## GIVEN REQUEST
Please rewrite the lines from the line with "Given: Tap the page number 10/13" to the line with "Looking at the screenshot, the action is (x=342, y=146).", putting "the image" in place of "the screenshot" and changing nothing else. Leave the pictures out.

## DATA PROVIDED
---+---

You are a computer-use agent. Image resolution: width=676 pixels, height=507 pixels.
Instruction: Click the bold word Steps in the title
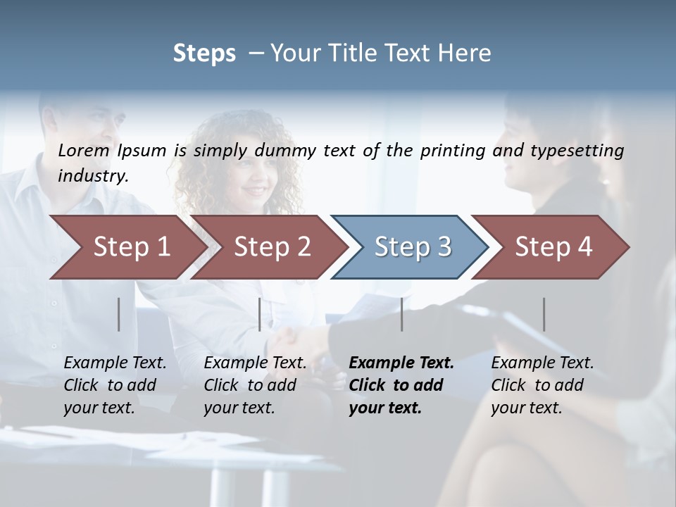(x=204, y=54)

---+---

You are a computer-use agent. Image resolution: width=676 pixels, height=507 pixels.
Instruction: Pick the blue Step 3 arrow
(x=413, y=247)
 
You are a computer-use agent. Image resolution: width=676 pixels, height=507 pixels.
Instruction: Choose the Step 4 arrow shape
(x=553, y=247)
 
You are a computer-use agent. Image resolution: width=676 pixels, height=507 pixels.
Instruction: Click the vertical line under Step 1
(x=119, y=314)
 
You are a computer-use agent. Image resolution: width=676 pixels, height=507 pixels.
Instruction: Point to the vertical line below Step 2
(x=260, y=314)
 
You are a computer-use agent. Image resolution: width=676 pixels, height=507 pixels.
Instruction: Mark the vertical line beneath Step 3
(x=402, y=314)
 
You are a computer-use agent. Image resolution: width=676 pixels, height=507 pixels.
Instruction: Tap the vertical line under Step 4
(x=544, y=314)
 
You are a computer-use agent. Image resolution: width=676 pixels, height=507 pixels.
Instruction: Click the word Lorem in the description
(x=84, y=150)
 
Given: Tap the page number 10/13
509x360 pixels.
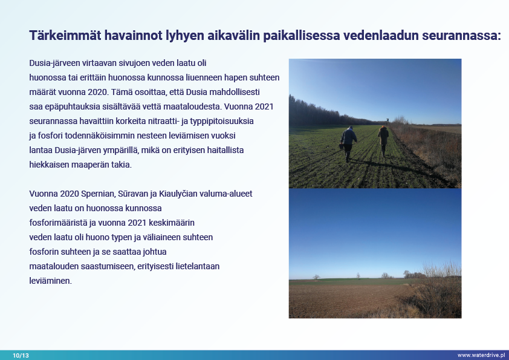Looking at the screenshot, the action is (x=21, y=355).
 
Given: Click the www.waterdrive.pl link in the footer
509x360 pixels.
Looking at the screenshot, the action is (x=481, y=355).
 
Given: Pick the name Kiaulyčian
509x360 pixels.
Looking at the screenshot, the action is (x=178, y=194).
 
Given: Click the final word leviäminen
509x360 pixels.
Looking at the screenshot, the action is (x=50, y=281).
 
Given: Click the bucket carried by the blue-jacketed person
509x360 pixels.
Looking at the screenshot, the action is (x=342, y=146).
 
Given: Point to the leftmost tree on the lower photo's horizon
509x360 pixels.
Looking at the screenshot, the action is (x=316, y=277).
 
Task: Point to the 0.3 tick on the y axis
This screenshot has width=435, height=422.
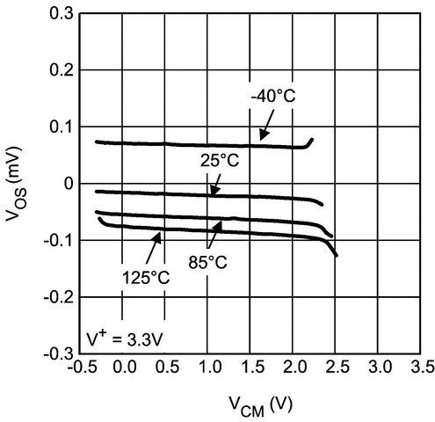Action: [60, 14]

---+---

## FINAL ANSWER
Given: Tap the page number 10/13
509x360 pixels.
Looking at the image, the action is (x=21, y=355).
 
Given: Click the www.waterdrive.pl link in the footer
509x360 pixels.
Looking at the image, the action is (x=481, y=355).
 
Given: Pick the name Kiaulyčian
509x360 pixels.
Looking at the image, the action is (x=178, y=194).
 
Given: Click the final word leviäminen
509x360 pixels.
Looking at the image, the action is (x=50, y=281).
 
Given: Click the bucket carried by the blue-jacketed person
509x360 pixels.
Looking at the image, the action is (x=342, y=146).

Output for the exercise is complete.